» **Your goal**
Only the lines from the one containing "SIGN ME UP! (576, 873)" to the end of the data below belong in the answer, each repeated exactly; no pictures.

» **Data shown**
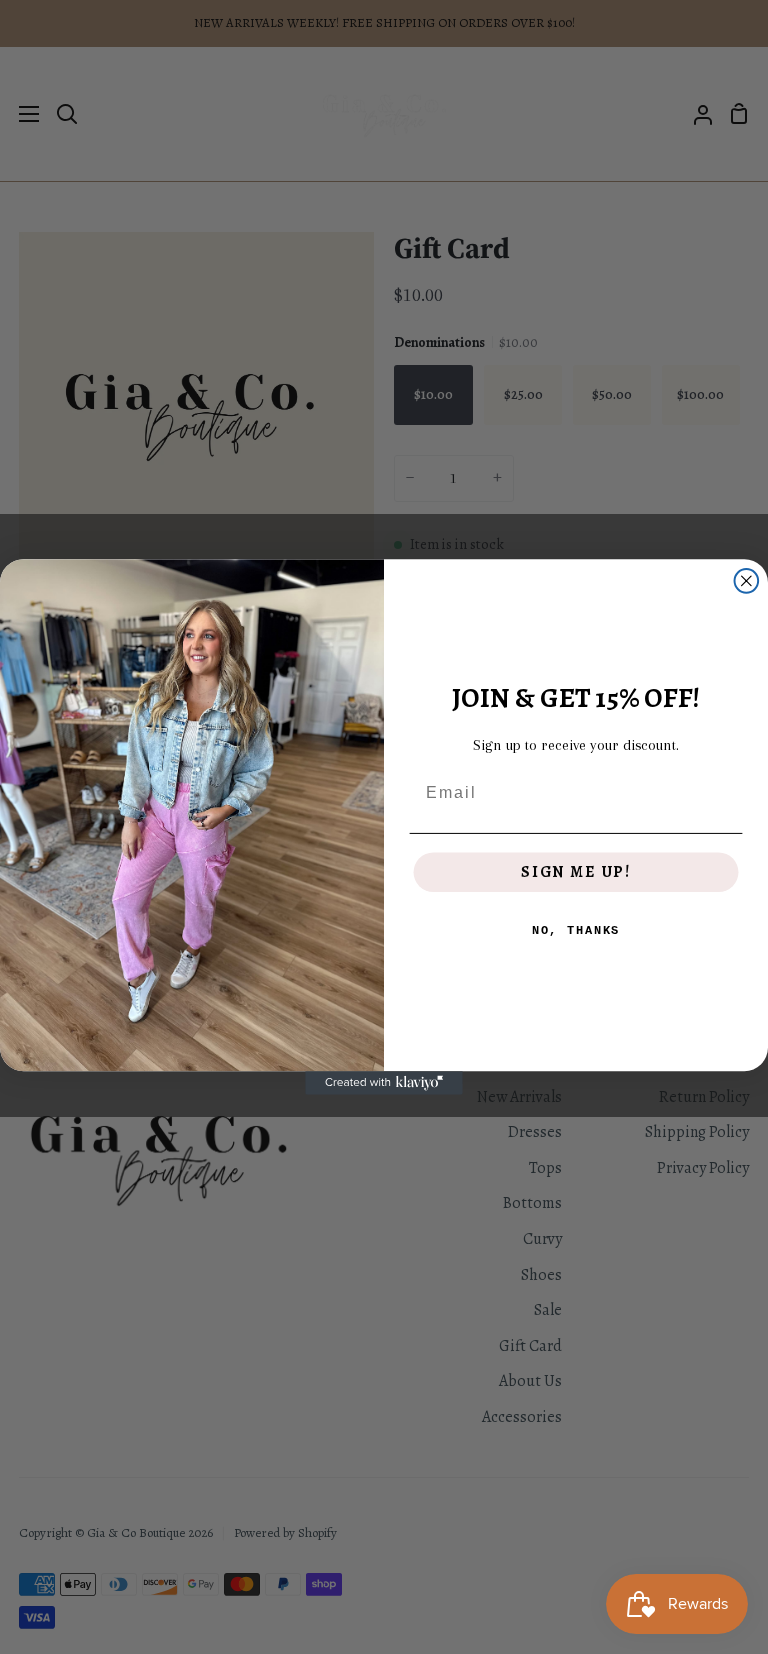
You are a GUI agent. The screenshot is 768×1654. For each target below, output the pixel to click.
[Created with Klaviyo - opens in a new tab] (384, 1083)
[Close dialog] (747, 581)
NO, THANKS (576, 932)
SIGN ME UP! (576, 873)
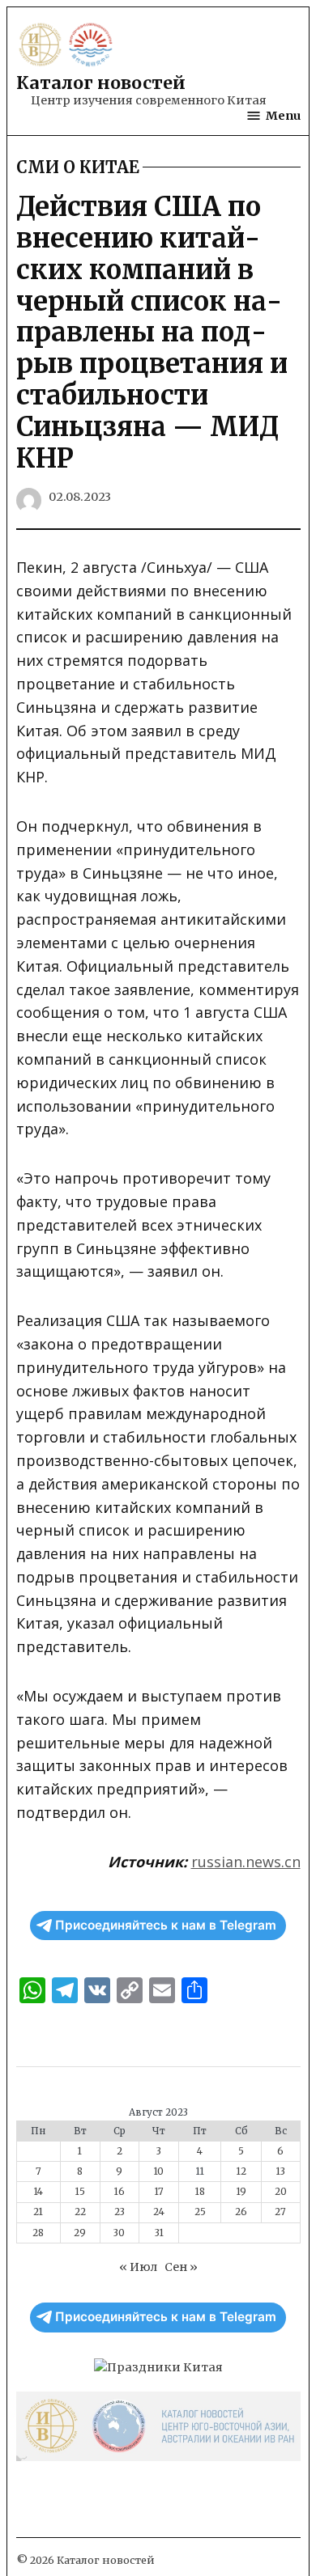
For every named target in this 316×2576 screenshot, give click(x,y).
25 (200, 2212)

» **Result of this task**
SIGN ME UP! (576, 873)
For every named target in this 316×2576 screenshot, give click(x,y).
25 (200, 2212)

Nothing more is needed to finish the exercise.